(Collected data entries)
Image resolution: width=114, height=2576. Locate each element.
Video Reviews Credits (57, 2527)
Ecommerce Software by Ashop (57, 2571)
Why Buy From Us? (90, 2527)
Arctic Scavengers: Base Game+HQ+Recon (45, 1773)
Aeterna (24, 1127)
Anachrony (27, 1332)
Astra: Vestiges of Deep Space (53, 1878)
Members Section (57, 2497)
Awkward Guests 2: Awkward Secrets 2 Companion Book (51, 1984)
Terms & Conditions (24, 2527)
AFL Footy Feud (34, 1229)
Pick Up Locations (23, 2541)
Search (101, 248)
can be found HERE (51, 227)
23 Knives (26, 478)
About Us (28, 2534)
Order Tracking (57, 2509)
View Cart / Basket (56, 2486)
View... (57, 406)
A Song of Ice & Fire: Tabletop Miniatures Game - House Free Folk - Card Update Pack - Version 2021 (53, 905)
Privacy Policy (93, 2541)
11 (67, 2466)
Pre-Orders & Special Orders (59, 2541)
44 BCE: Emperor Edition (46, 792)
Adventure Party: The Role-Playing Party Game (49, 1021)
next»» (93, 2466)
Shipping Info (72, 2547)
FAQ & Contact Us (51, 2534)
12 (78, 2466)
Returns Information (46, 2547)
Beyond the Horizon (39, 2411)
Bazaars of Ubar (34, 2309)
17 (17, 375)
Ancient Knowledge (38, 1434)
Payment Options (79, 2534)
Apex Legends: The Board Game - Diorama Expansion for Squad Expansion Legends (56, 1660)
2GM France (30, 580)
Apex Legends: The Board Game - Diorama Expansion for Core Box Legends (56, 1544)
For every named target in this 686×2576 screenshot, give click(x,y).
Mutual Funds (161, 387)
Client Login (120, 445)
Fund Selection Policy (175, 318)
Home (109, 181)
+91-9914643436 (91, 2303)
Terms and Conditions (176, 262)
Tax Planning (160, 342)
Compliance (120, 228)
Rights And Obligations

→ WHAT IS REQUIRED
Copy the records above exactly as written.

→ TASK ANSWER
Image resolution: width=114, height=2576. Locate each element.
Video Reviews Credits (57, 2527)
Ecommerce Software by Ashop (57, 2571)
Why Buy From Us? (90, 2527)
Arctic Scavengers: Base Game+HQ+Recon (45, 1773)
Aeterna (24, 1127)
Anachrony (27, 1332)
Astra: Vestiges of Deep Space (53, 1878)
Members Section (57, 2497)
Awkward Guests 2: Awkward Secrets 2 Companion Book (51, 1984)
Terms & Conditions (24, 2527)
AFL Footy Feud (34, 1229)
Pick Up Locations (23, 2541)
Search (101, 248)
can be found HERE (51, 227)
23 Knives (26, 478)
About Us (28, 2534)
Order Tracking (57, 2509)
View Cart / Basket (56, 2486)
View... (57, 406)
A Song of Ice & Fire: Tabletop Miniatures Game - House Free Folk - Card Update Pack - Version 2021 (53, 905)
Privacy Policy (93, 2541)
11 (67, 2466)
Pre-Orders & Special Orders (59, 2541)
44 BCE: Emperor Edition (46, 792)
Adventure Party: The Role-Playing Party Game (49, 1021)
next»» (93, 2466)
Shipping Info (72, 2547)
FAQ & Contact Us (51, 2534)
12 (78, 2466)
Returns Information (46, 2547)
Beyond the Horizon (39, 2411)
Bazaars of Ubar (34, 2309)
17 (17, 375)
Ancient Knowledge (38, 1434)
Payment Options (79, 2534)
Apex Legends: The Board Game - Diorama Expansion for Squad Expansion Legends (56, 1660)
2GM France (30, 580)
Apex Legends: The Board Game - Diorama Expansion for Core Box Legends (56, 1544)
For every named target in this 686×2576 screenshot, give click(x,y).
Mutual Funds (161, 387)
Client Login (120, 445)
Fund Selection Policy (175, 318)
Home (109, 181)
+91-9914643436 (91, 2303)
Terms and Conditions (176, 262)
Tax Planning (160, 342)
Compliance (120, 228)
Rights And Obligations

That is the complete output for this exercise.